There are a number of points to consider when setting ringfence rules:
When enabled, the last two actions that the client will always apply after the actions from any rules are: "allow out" + "block in". Because these are at the end, these will have the lowest priority. If you want the clients to allow inbound connections then you should include an "allow in" action somewhere in your rules.
Ringfence rules can be used with the default route; and the excluded subnets will be honored and not blocked.
A change in device location forces a reevaluation of policy and renewal of entitlement tokens - so an alternative policy could be specified with different ringfence rules, such as if the user connected to a shared WiFi hotspot in the airport.
Any number of ringfence rules can be created and any number of actions can be specified within each rule.
Select +Add to create a new ringfence rule or select an exiting rule to edit and complete the following fields:
Name.
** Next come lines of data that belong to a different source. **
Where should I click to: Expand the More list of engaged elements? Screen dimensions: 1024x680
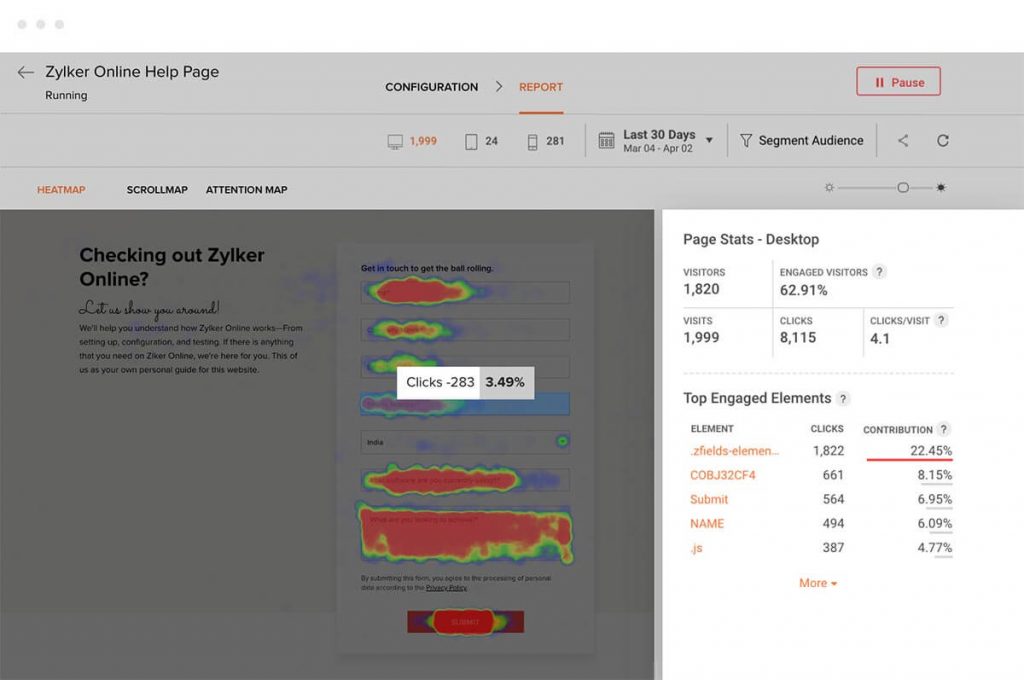pos(816,583)
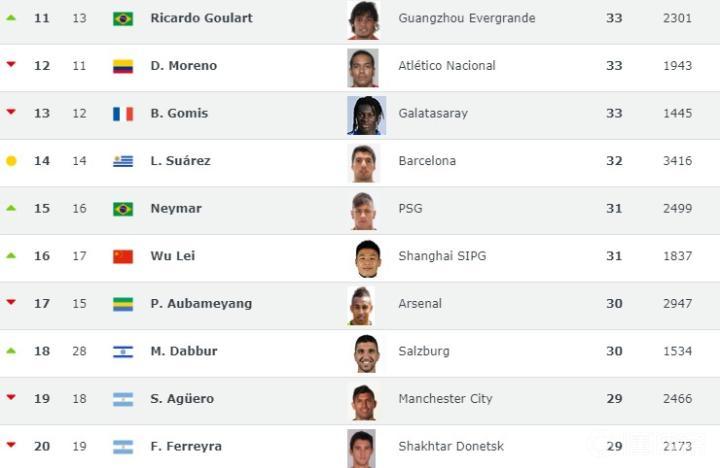Open Ricardo Goulart's player photo
720x468 pixels.
tap(363, 19)
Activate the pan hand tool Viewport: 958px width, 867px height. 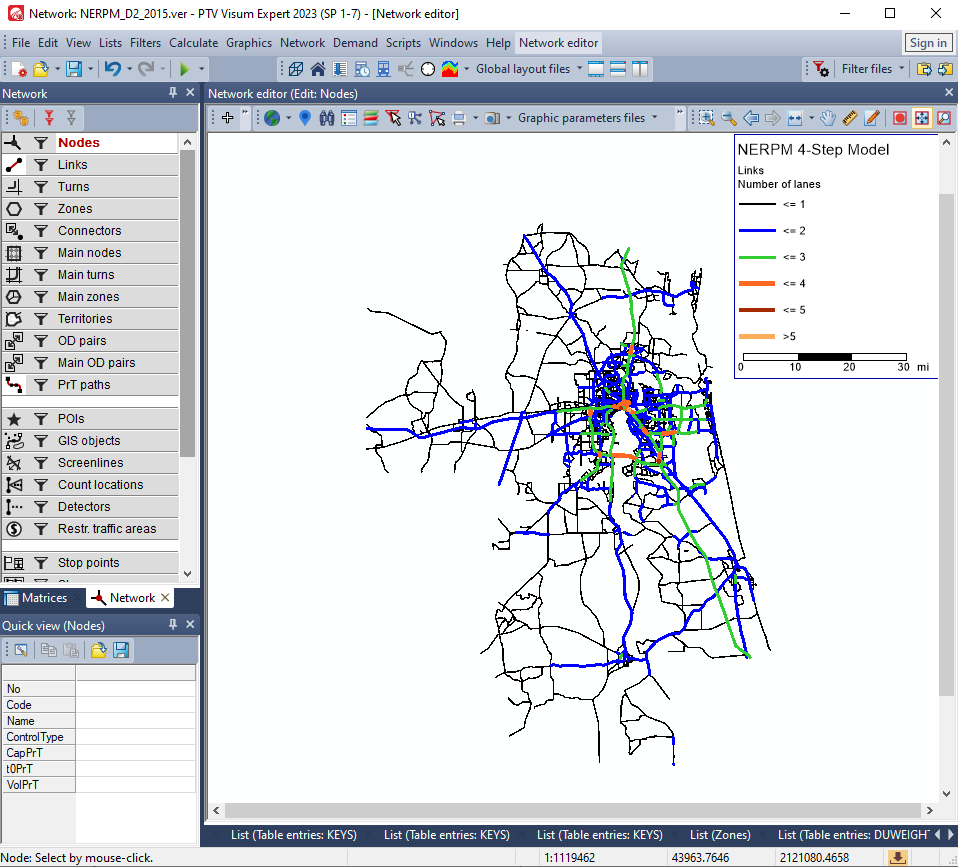[x=828, y=118]
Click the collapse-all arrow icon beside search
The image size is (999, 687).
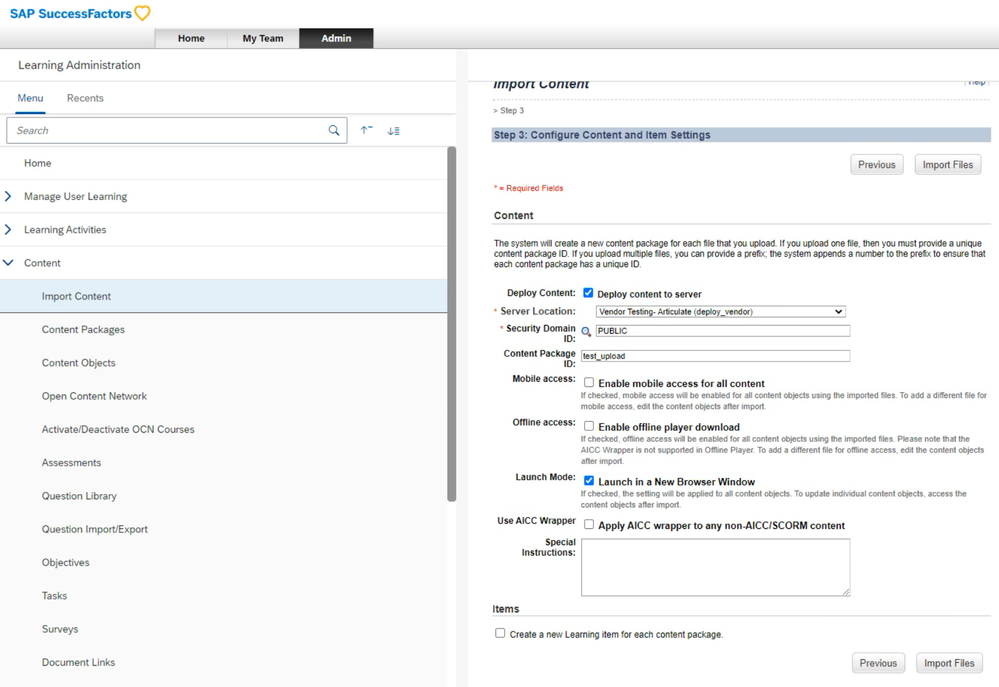pos(367,131)
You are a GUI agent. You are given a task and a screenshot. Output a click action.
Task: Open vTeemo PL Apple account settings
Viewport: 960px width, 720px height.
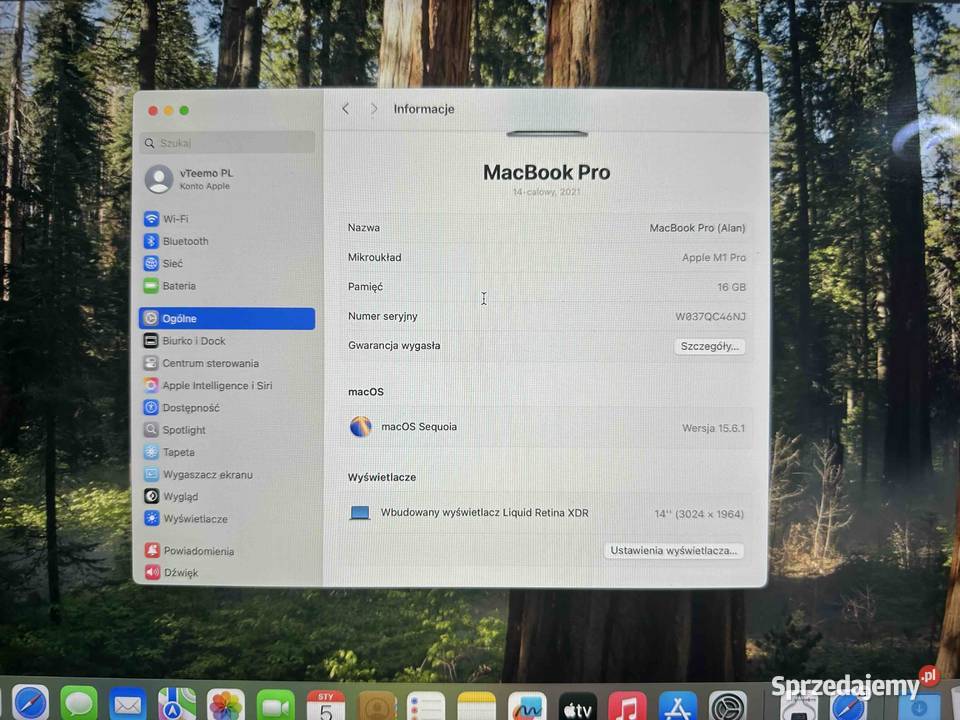click(205, 179)

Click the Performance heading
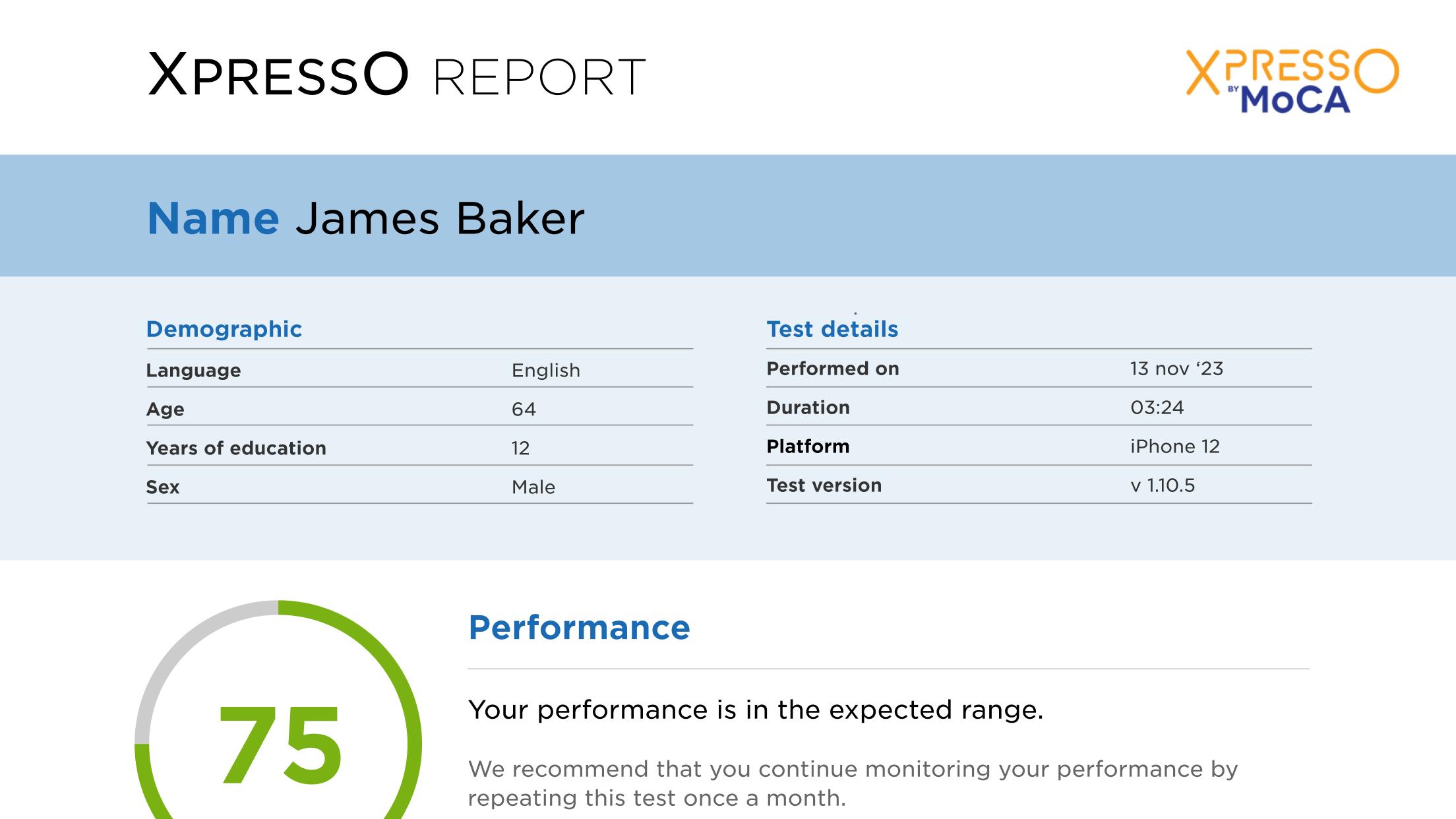point(579,627)

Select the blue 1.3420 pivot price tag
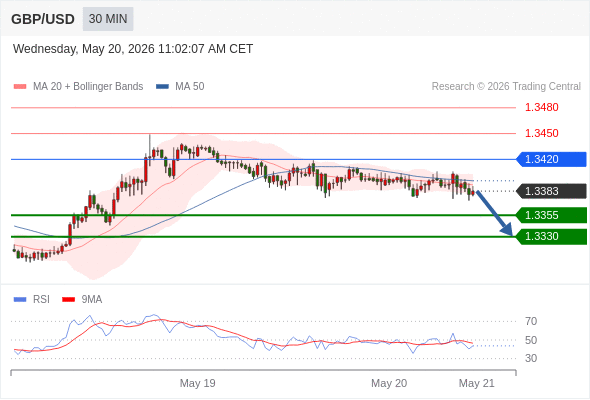pos(551,159)
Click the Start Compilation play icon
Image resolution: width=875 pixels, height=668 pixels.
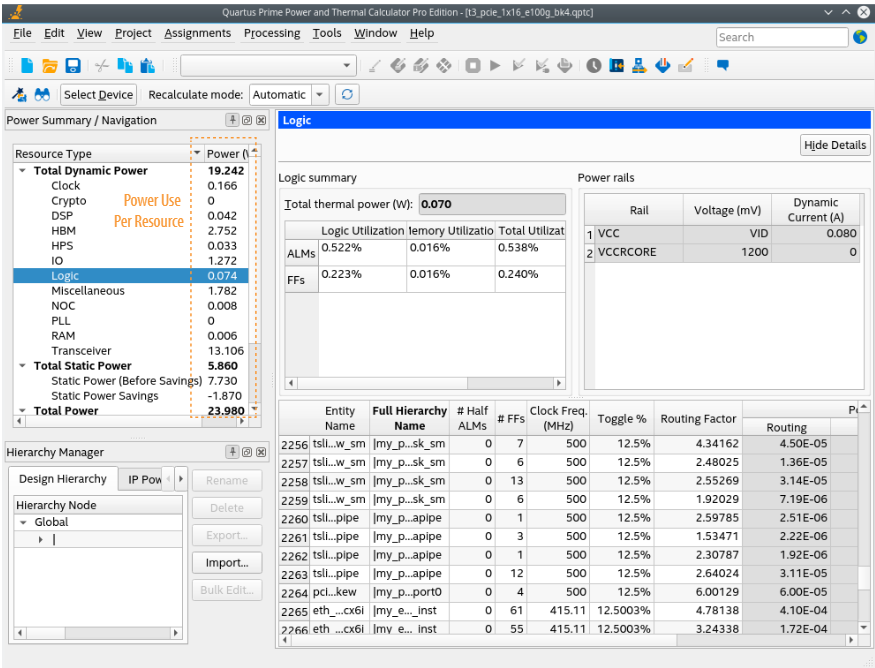[495, 66]
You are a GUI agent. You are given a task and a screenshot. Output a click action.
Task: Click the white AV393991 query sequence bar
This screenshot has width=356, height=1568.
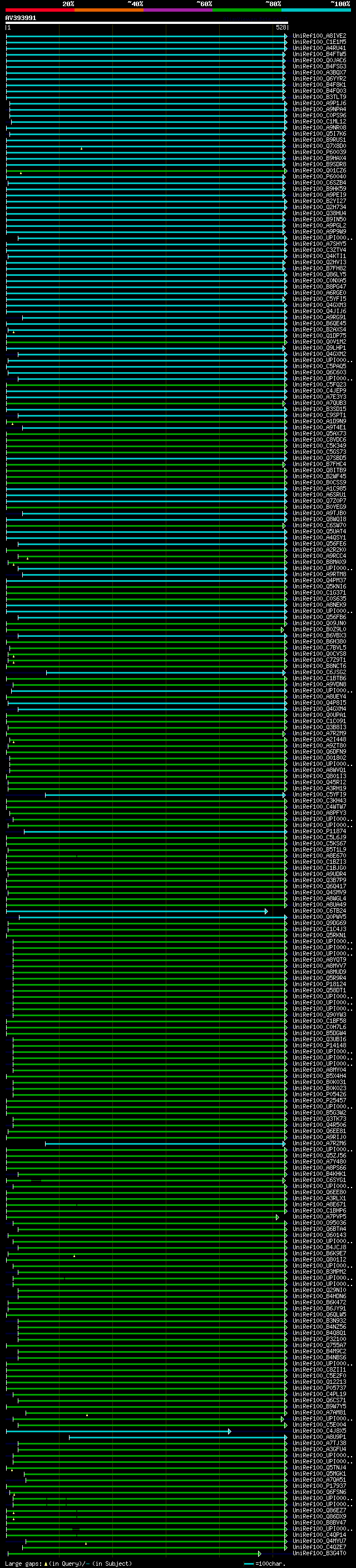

Enter a name for the rule.
Notes. Optional. Enter any notes for the rule.
Tags. Click +Add to add tags to the rule.
Actions. Select +Add to open the Action window and complete the following fields:
Protected Hosts. Specify IP addresses or IP ranges.
Rule. Select ALLOW traffic or BLOCK traffic.
Protocol. Select the protocol and direction. Actions for TCP, UDP, ICMP in IPv4 and IPv6 can be set to ALLOW or BLOCK traffic in or out of the user's device. Actions will be taken from all the policies that apply and will then be ordered based on the type of action and the network resources specified:
The narrowest IP range defined always wins; so ALLOW 1.2.3.4/32 wins over BLOCK 1.2.3.0/24
For two IP ranges that are the same, BLOCK always wins over ALLOW; so BLOCK 1.2.3.4/32 wins over ALLOW 1.2.3.4/32
Ports. Specify the ports or port ranges.